In some embodiments, the method includes generating, using an address remap circuit, an address to an entry in the first table circuit based on an identifier of a given one of the plurality of other integrated circuits that transmitted a transaction for the first table circuit, the transaction including a second address. The method may also include mapping the address to the entry, using an address remap circuit, in an update portion of the address space mapped to the first table circuit and updating the entry in response to the address being mapped to the update portion. In response to the transaction being a read transaction, the method further includes mapping the address, using an address remap circuit, in a peek portion of the address space mapped to the first table circuit, wherein the entry, when in the peek portion, is readable without causing an update to a status field of the entry.
Embodiments of the method are also possible and contemplated that include reading data, for a first read transaction, read data from a given entry in the first table circuit using a read portion of and address space mapped to the first table circuit. These embodiments also include modifying a status in a status field of the given entry based on the read transaction using the read portion of the address space that addresses the given entry, and inhibiting modification of the status in the status field of the given entry based on a second read transaction to the given entry using a peek portion of the address space.
System Including Forwarding Circuit for Push Telemetry:
FIG. 9 is a block diagram of one embodiment of a system including a forwarding circuit for conveying telemetry data to a receiving circuit. In the embodiment shown, system 900 includes a table circuit 902 having a number of entries 903. The table circuits are coupled to a number of different component circuits 911. In some embodiments, the component circuits 911 are implemented on the same IC as table circuit 902, while, in other embodiments, the component circuits 911 are implemented on different ICs relative to the table circuit 902. Embodiments are possible and contemplated in which some component circuits 911 are on the same IC as table circuit 902, while other component circuits 911 are on one or more different ICs. The entries 903 of table circuit 902 may store telemetry data that is pushed by various ones of the component circuits 911.
System 900 also includes a forwarding circuit 904 coupled to table circuit 902. The forwarding circuit 902 is configured to transmit telemetry data read from one or more of entries 903 in table circuit 902 to a receiving circuit 906. In the embodiment shown, forwarding circuit 904 transmits the telemetry data in response to one or more trigger conditions that may be programmed therein.
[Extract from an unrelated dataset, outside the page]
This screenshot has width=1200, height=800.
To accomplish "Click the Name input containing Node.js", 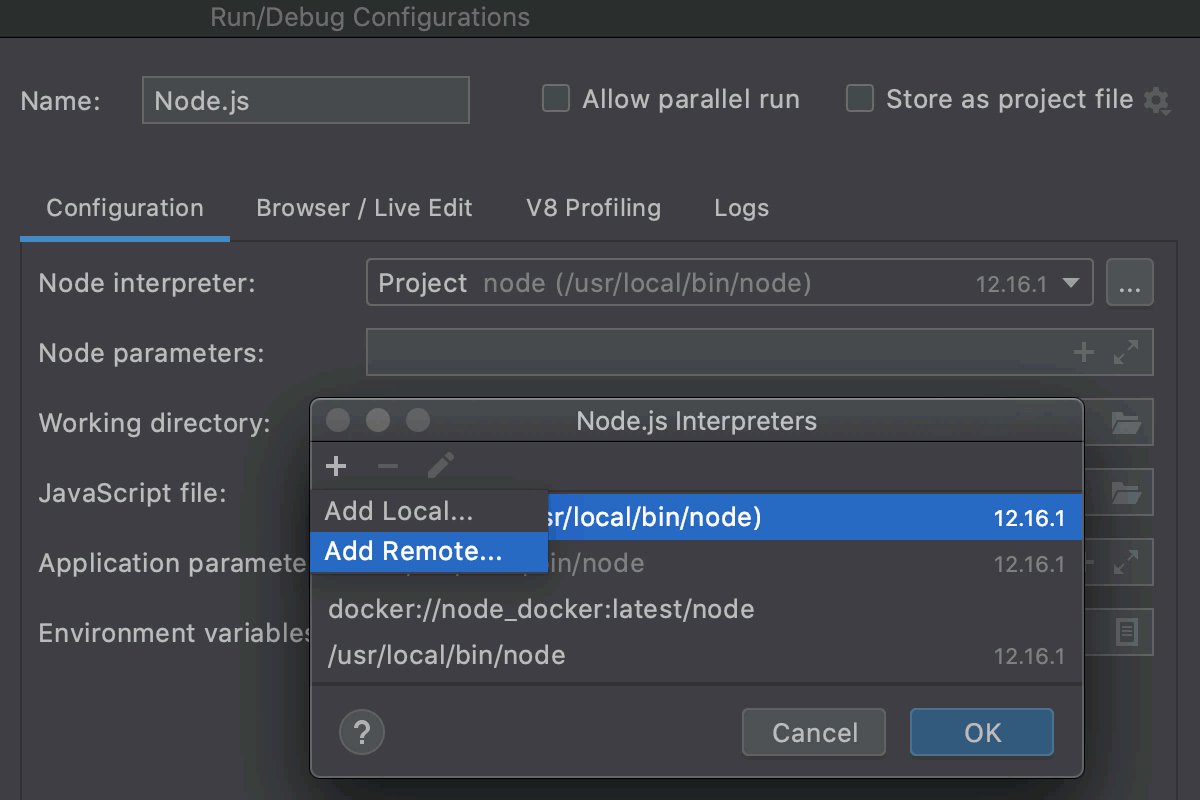I will 305,99.
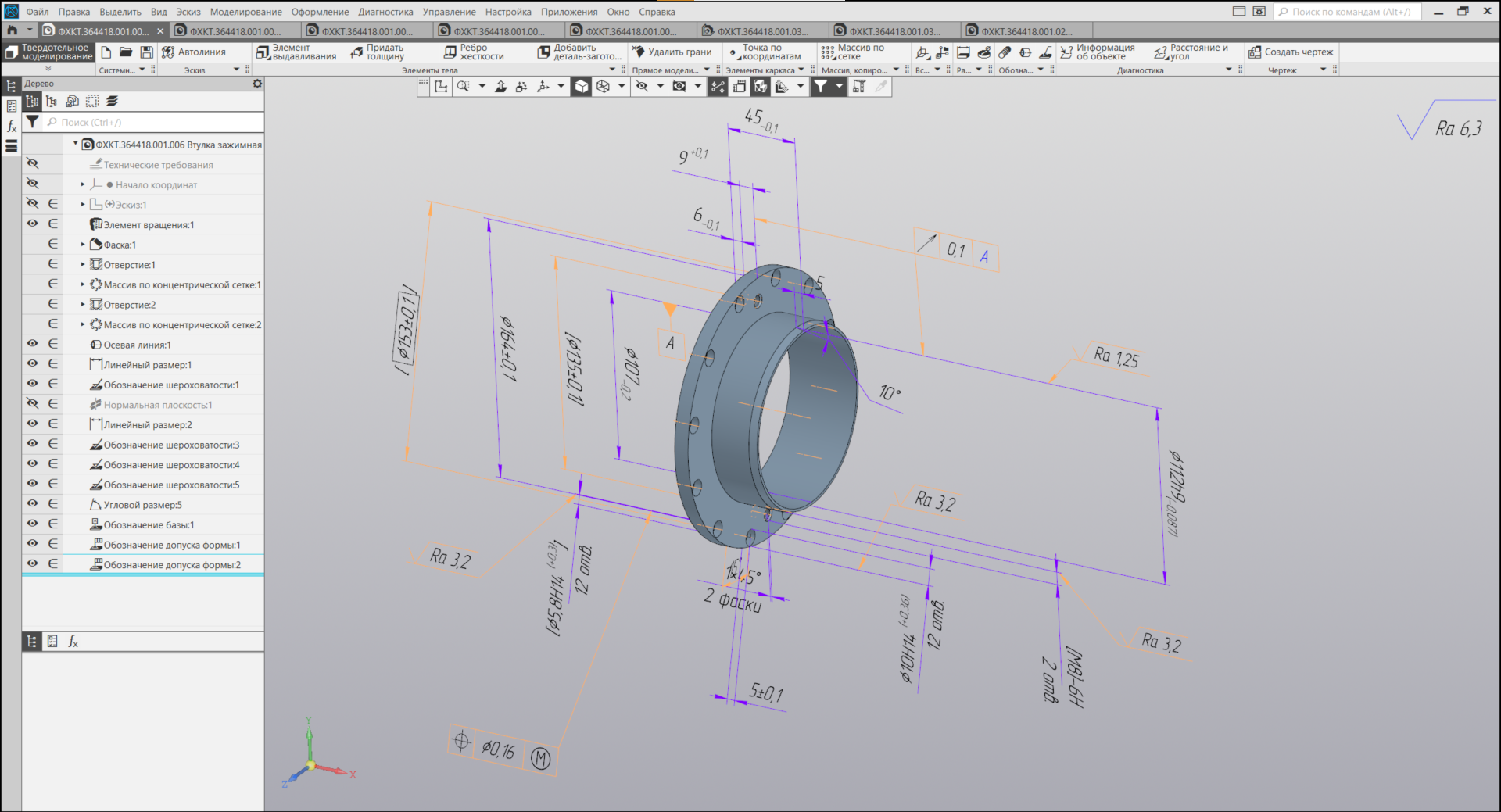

For example, the trigger conditions could include the expiration of a timer that causes forwarding circuit 904 to periodically transmit telemetry data from table circuit 902 to receiving circuit 906, with the timer being reset with each transmission. Another example of a trigger condition is the detection that a particular entry 903 of table circuit 902 has been updated (e.g., a new value has been written into the particular entry). Yet another possible trigger condition includes the detection of a specific value in a particular entry 903 (e.g., a temperature value that exceeds a specified threshold value). Generally speaking, any suitable trigger condition may be used to cause forwarding circuit 904 to forward telemetry data from table circuit 902 to receiving circuit 906. This may allow telemetry data to be pushed to receiving circuit 906 without the need for polling or other mechanisms that involve requesting the sending of this telemetry data.
As will be discussed below, in various embodiments, table circuit 902, forwarding circuit 904, and receiving circuit 906 are implemented onto a single semiconductor substrate forming an IC. Such an IC may include an external interface upon which the receiving circuit 906 may transmit telemetry data to another destination (e.g., on another IC). The other destination may be a primary IC within the system to which telemetry data is forwarded, or to another IC that is external to the primary IC.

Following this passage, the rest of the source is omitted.